AIM OF THE TASK -
Write out the records that follow with every word intact.

Records from a dataset
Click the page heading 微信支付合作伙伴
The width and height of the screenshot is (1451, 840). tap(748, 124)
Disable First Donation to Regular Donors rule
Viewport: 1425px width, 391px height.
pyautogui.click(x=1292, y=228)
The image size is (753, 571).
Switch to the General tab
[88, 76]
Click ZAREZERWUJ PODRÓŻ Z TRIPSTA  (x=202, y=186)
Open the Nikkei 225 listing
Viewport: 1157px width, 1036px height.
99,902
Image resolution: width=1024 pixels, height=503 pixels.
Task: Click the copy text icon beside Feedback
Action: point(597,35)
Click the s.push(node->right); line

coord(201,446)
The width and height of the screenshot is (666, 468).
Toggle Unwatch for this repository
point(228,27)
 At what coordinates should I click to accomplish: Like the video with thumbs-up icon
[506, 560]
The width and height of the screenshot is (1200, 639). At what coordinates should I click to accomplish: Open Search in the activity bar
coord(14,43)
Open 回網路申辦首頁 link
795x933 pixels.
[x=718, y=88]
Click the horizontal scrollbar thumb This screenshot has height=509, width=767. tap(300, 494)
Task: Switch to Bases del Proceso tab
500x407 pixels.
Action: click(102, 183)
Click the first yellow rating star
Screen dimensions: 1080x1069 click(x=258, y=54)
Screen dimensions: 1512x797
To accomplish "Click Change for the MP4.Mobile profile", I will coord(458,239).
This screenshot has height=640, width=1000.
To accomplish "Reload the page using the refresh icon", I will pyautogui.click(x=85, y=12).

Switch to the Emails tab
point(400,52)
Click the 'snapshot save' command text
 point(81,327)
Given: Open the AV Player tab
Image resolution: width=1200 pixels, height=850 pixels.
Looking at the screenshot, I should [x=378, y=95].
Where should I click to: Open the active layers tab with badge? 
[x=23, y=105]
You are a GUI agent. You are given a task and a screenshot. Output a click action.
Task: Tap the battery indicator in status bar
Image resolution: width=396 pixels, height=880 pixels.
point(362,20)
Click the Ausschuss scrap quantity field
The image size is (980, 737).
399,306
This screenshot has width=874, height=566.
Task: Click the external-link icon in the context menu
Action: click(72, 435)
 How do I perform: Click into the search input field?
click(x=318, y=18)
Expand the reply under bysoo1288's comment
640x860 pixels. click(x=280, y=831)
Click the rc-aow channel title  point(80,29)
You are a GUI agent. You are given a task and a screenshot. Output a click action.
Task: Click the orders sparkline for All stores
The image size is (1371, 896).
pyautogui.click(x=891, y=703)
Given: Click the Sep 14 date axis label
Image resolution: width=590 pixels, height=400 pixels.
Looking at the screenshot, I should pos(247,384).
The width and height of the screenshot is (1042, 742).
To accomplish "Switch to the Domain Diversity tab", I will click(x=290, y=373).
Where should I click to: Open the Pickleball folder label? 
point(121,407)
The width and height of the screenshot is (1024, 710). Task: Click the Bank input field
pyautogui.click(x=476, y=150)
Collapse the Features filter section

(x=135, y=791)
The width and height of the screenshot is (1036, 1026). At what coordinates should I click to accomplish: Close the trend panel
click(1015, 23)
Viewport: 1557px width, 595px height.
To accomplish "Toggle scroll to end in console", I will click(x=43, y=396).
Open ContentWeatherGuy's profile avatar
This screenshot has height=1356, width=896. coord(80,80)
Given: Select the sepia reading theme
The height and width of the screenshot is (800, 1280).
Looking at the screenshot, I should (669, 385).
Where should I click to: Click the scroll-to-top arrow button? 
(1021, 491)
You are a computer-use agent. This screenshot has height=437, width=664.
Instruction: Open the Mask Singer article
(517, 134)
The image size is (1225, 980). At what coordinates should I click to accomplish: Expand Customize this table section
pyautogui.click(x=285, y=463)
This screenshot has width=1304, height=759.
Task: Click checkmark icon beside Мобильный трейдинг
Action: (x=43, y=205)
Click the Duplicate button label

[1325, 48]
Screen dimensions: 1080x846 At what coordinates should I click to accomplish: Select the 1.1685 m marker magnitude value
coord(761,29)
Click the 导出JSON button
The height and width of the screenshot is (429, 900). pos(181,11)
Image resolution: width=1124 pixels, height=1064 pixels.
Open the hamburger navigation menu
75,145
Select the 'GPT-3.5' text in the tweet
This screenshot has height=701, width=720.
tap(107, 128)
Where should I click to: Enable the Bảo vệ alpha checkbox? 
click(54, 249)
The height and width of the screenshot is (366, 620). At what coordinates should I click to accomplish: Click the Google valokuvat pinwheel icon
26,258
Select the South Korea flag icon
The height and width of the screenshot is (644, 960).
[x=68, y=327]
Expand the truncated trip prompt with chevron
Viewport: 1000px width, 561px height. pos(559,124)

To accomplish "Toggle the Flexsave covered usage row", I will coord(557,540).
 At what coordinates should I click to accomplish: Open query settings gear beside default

COMPLETED TASK -
Click the page heading 微信支付合作伙伴
The width and height of the screenshot is (1451, 840). tap(748, 124)
Disable First Donation to Regular Donors rule
Viewport: 1425px width, 391px height.
pyautogui.click(x=1292, y=228)
The image size is (753, 571).
Switch to the General tab
[88, 76]
Click ZAREZERWUJ PODRÓŻ Z TRIPSTA  (x=202, y=186)
Open the Nikkei 225 listing
Viewport: 1157px width, 1036px height.
99,902
Image resolution: width=1024 pixels, height=503 pixels.
Task: Click the copy text icon beside Feedback
Action: point(597,35)
Click the s.push(node->right); line

coord(201,446)
The width and height of the screenshot is (666, 468).
Toggle Unwatch for this repository
point(228,27)
 At what coordinates should I click to accomplish: Like the video with thumbs-up icon
[506, 560]
The width and height of the screenshot is (1200, 639). At what coordinates should I click to accomplish: Open Search in the activity bar
coord(14,43)
Open 回網路申辦首頁 link
795x933 pixels.
[x=718, y=88]
Click the horizontal scrollbar thumb This screenshot has height=509, width=767. tap(300, 494)
Task: Switch to Bases del Proceso tab
500x407 pixels.
Action: click(102, 183)
Click the first yellow rating star
Screen dimensions: 1080x1069 click(x=258, y=54)
Screen dimensions: 1512x797
To accomplish "Click Change for the MP4.Mobile profile", I will coord(458,239).
This screenshot has height=640, width=1000.
To accomplish "Reload the page using the refresh icon", I will pyautogui.click(x=85, y=12).

Switch to the Emails tab
point(400,52)
Click the 'snapshot save' command text
 point(81,327)
Given: Open the AV Player tab
Image resolution: width=1200 pixels, height=850 pixels.
Looking at the screenshot, I should [x=378, y=95].
Where should I click to: Open the active layers tab with badge? 
[x=23, y=105]
You are a GUI agent. You are given a task and a screenshot. Output a click action.
Task: Tap the battery indicator in status bar
Image resolution: width=396 pixels, height=880 pixels.
point(362,20)
Click the Ausschuss scrap quantity field
The image size is (980, 737).
399,306
This screenshot has width=874, height=566.
Task: Click the external-link icon in the context menu
Action: click(72, 435)
 How do I perform: Click into the search input field?
click(x=318, y=18)
Expand the reply under bysoo1288's comment
640x860 pixels. click(x=280, y=831)
Click the rc-aow channel title  point(80,29)
You are a GUI agent. You are given a task and a screenshot. Output a click action.
Task: Click the orders sparkline for All stores
The image size is (1371, 896).
pyautogui.click(x=891, y=703)
Given: Click the Sep 14 date axis label
Image resolution: width=590 pixels, height=400 pixels.
Looking at the screenshot, I should pos(247,384).
The width and height of the screenshot is (1042, 742).
To accomplish "Switch to the Domain Diversity tab", I will click(x=290, y=373).
Where should I click to: Open the Pickleball folder label? 
point(121,407)
The width and height of the screenshot is (1024, 710). Task: Click the Bank input field
pyautogui.click(x=476, y=150)
Collapse the Features filter section

(x=135, y=791)
The width and height of the screenshot is (1036, 1026). At what coordinates should I click to accomplish: Close the trend panel
click(1015, 23)
Viewport: 1557px width, 595px height.
To accomplish "Toggle scroll to end in console", I will click(x=43, y=396).
Open ContentWeatherGuy's profile avatar
This screenshot has height=1356, width=896. coord(80,80)
Given: Select the sepia reading theme
The height and width of the screenshot is (800, 1280).
Looking at the screenshot, I should (669, 385).
Where should I click to: Click the scroll-to-top arrow button? 
(1021, 491)
You are a computer-use agent. This screenshot has height=437, width=664.
Instruction: Open the Mask Singer article
(517, 134)
The image size is (1225, 980). At what coordinates should I click to accomplish: Expand Customize this table section
pyautogui.click(x=285, y=463)
This screenshot has width=1304, height=759.
Task: Click checkmark icon beside Мобильный трейдинг
Action: (x=43, y=205)
Click the Duplicate button label

[1325, 48]
Screen dimensions: 1080x846 At what coordinates should I click to accomplish: Select the 1.1685 m marker magnitude value
coord(761,29)
Click the 导出JSON button
The height and width of the screenshot is (429, 900). pos(181,11)
Image resolution: width=1124 pixels, height=1064 pixels.
Open the hamburger navigation menu
75,145
Select the 'GPT-3.5' text in the tweet
This screenshot has height=701, width=720.
tap(107, 128)
Where should I click to: Enable the Bảo vệ alpha checkbox? 
click(54, 249)
The height and width of the screenshot is (366, 620). At what coordinates should I click to accomplish: Click the Google valokuvat pinwheel icon
26,258
Select the South Korea flag icon
The height and width of the screenshot is (644, 960).
[x=68, y=327]
Expand the truncated trip prompt with chevron
Viewport: 1000px width, 561px height. pos(559,124)

To accomplish "Toggle the Flexsave covered usage row", I will coord(557,540).
 At what coordinates should I click to accomplish: Open query settings gear beside default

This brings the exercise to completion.